Formasina merupakan forum gabungan sejumlah organisasi masyarakat sipil, akademisi, dan media yang fokus untuk rehabilitasi dan reintegrasi mantan pelaku kekerasan berbasis ekstremisme. Anggota forumnya, antara lain, YSK, Fahmina Institute, hingga Gusdurian Cirebon.
Inisiator Formasina, Marzuki Wahid, menilai, para terduga teroris yang ditangkap di wilayah Cirebon tidak selalu beraksi di Cirebon. ”Mereka memang terlibat dalam jaringan terorisme di sejumlah daerah di Indonesia. Cirebon hanya menjadi tempat persinggahan pelaku,” ujarnya.
Marzuki menilai, para terduga teroris memilih tempat persinggahan di Cirebon karena sejumlah faktor. Selain lokasi Cirebon yang relatif dekat dengan ibu kota negara, para terduga teroris juga dinilai memanfaatkan karakter masyarakat Cirebon yang toleran.
Karakter toleran itulah yang menyebabkan banyak warga Cirebon tidak menaruh curiga terhadap terduga teroris yang tinggal di wilayah tersebut meski mereka berasal dari luar daerah.

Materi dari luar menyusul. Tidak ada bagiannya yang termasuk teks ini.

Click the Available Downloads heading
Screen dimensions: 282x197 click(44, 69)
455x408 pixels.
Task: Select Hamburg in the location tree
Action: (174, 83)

Kondisi itulah yang terjadi pada AT. Terduga teroris itu telah berbaur dengan warga setempat. Bahkan, dia menjual kerupuk Palembang di warung-warung.
”Waktu penangkapannya, warga kaget karena orangnya tidak terlalu mencurigakan. Dia setiap hari ke masjid. Orangnya sopan,” ujar Kepala Urusan Umum Desa Kubang Aa Nurkasim.
Marzuki menyebut, kasus AT menunjukkan lemahnya sistem peringatan dini terkait terorisme. ”Belum adanya formulasi yang efektif untuk mengidentifikasi ancaman terorisme di lingkungan masyarakat,” ungkap Rektor Institut Studi Islam Fahmina itu.
Pada semua kecamatan di Kota Cirebon, terdapat warga yang pernah terlibat jaringan terorisme.
Oleh karena itu, Marzuki mendesak pemerintah daerah (pemda) membuat program penanggulangan kasus terorisme. ”Pemda harus menetapkan rencana aksi daerah penanggulangan aksi kekerasan berbasis ekstremisme atau terorisme sebagai kebijakan prioritas,” ujarnya.
Marzuki menambahkan, dalam rencana aksi daerah itu, pemda harus melibatkan masyarakat untuk mengidentifikasi potensi terorisme. Rencana aksi daerah itu juga mesti mencakup program reintegrasi dan rehabilitasi bagi mantan pelaku kekerasan berbasis ekstremisme.
Hal ini karena proses reintegrasi dan rehabilitasi itu penting untuk mencegah kasus terorisme berulang. Selain itu, Marzuki juga mengimbau masyarakat agar tidak mudah terprovokasi dan tetap menjaga kedamaian.